◆ What is expected: Every entry must appear in the answer exactly as written.
========================
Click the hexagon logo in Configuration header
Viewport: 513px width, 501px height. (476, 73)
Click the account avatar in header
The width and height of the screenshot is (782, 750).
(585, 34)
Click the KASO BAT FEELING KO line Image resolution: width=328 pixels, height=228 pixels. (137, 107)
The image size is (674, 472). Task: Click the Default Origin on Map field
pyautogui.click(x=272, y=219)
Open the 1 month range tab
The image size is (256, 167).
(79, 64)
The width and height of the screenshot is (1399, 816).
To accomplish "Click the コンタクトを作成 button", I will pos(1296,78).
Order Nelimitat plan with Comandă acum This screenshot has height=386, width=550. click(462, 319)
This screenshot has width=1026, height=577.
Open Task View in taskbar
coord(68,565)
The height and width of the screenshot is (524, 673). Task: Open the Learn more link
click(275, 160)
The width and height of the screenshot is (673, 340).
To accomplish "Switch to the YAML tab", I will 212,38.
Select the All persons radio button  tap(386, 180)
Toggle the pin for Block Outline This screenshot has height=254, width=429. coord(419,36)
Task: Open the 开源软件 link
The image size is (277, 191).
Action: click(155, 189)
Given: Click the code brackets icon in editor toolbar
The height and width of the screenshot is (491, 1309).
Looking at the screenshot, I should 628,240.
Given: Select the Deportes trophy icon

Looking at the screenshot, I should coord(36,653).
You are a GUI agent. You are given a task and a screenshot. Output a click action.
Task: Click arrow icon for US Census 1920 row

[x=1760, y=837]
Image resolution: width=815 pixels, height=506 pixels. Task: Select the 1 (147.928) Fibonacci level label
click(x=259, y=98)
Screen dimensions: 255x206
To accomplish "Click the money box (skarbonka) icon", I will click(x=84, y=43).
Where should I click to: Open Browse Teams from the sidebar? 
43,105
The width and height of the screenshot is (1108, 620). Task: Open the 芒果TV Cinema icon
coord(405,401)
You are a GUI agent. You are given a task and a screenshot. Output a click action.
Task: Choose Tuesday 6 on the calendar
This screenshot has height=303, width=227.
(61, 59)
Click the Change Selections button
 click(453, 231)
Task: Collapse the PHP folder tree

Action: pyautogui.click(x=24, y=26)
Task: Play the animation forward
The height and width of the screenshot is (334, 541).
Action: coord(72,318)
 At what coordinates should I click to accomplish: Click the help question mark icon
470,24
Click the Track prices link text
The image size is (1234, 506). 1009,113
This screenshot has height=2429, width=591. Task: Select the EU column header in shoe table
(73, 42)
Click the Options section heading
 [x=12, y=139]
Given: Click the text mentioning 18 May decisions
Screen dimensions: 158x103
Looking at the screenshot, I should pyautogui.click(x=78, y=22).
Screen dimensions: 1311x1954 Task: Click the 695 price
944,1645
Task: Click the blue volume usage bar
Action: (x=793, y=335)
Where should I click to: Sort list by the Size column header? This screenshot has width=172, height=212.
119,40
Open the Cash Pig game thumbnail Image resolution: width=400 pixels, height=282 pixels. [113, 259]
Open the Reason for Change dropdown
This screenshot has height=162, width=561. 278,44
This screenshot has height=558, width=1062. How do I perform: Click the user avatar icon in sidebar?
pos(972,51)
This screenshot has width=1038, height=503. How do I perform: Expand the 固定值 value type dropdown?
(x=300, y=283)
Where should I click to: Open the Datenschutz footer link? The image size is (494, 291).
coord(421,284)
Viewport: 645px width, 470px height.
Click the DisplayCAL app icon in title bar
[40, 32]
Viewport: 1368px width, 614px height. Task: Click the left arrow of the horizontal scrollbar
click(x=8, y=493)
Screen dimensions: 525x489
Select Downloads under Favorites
========================
◆ Solution for this task:
Click the hexagon logo in Configuration header
Viewport: 513px width, 501px height. (476, 73)
Click the account avatar in header
The width and height of the screenshot is (782, 750).
(585, 34)
Click the KASO BAT FEELING KO line Image resolution: width=328 pixels, height=228 pixels. (137, 107)
The image size is (674, 472). Task: Click the Default Origin on Map field
pyautogui.click(x=272, y=219)
Open the 1 month range tab
The image size is (256, 167).
(79, 64)
The width and height of the screenshot is (1399, 816).
To accomplish "Click the コンタクトを作成 button", I will pos(1296,78).
Order Nelimitat plan with Comandă acum This screenshot has height=386, width=550. click(462, 319)
This screenshot has width=1026, height=577.
Open Task View in taskbar
coord(68,565)
The height and width of the screenshot is (524, 673). Task: Open the Learn more link
click(275, 160)
The width and height of the screenshot is (673, 340).
To accomplish "Switch to the YAML tab", I will 212,38.
Select the All persons radio button  tap(386, 180)
Toggle the pin for Block Outline This screenshot has height=254, width=429. coord(419,36)
Task: Open the 开源软件 link
The image size is (277, 191).
Action: click(155, 189)
Given: Click the code brackets icon in editor toolbar
The height and width of the screenshot is (491, 1309).
Looking at the screenshot, I should 628,240.
Given: Select the Deportes trophy icon

Looking at the screenshot, I should coord(36,653).
You are a GUI agent. You are given a task and a screenshot. Output a click action.
Task: Click arrow icon for US Census 1920 row

[x=1760, y=837]
Image resolution: width=815 pixels, height=506 pixels. Task: Select the 1 (147.928) Fibonacci level label
click(x=259, y=98)
Screen dimensions: 255x206
To accomplish "Click the money box (skarbonka) icon", I will click(x=84, y=43).
Where should I click to: Open Browse Teams from the sidebar? 
43,105
The width and height of the screenshot is (1108, 620). Task: Open the 芒果TV Cinema icon
coord(405,401)
You are a GUI agent. You are given a task and a screenshot. Output a click action.
Task: Choose Tuesday 6 on the calendar
This screenshot has height=303, width=227.
(61, 59)
Click the Change Selections button
 click(453, 231)
Task: Collapse the PHP folder tree

Action: pyautogui.click(x=24, y=26)
Task: Play the animation forward
The height and width of the screenshot is (334, 541).
Action: coord(72,318)
 At what coordinates should I click to accomplish: Click the help question mark icon
470,24
Click the Track prices link text
The image size is (1234, 506). 1009,113
This screenshot has height=2429, width=591. Task: Select the EU column header in shoe table
(73, 42)
Click the Options section heading
 [x=12, y=139]
Given: Click the text mentioning 18 May decisions
Screen dimensions: 158x103
Looking at the screenshot, I should pyautogui.click(x=78, y=22).
Screen dimensions: 1311x1954 Task: Click the 695 price
944,1645
Task: Click the blue volume usage bar
Action: (x=793, y=335)
Where should I click to: Sort list by the Size column header? This screenshot has width=172, height=212.
119,40
Open the Cash Pig game thumbnail Image resolution: width=400 pixels, height=282 pixels. [113, 259]
Open the Reason for Change dropdown
This screenshot has height=162, width=561. 278,44
This screenshot has height=558, width=1062. How do I perform: Click the user avatar icon in sidebar?
pos(972,51)
This screenshot has width=1038, height=503. How do I perform: Expand the 固定值 value type dropdown?
(x=300, y=283)
Where should I click to: Open the Datenschutz footer link? The image size is (494, 291).
coord(421,284)
Viewport: 645px width, 470px height.
Click the DisplayCAL app icon in title bar
[40, 32]
Viewport: 1368px width, 614px height. Task: Click the left arrow of the horizontal scrollbar
click(x=8, y=493)
Screen dimensions: 525x489
Select Downloads under Favorites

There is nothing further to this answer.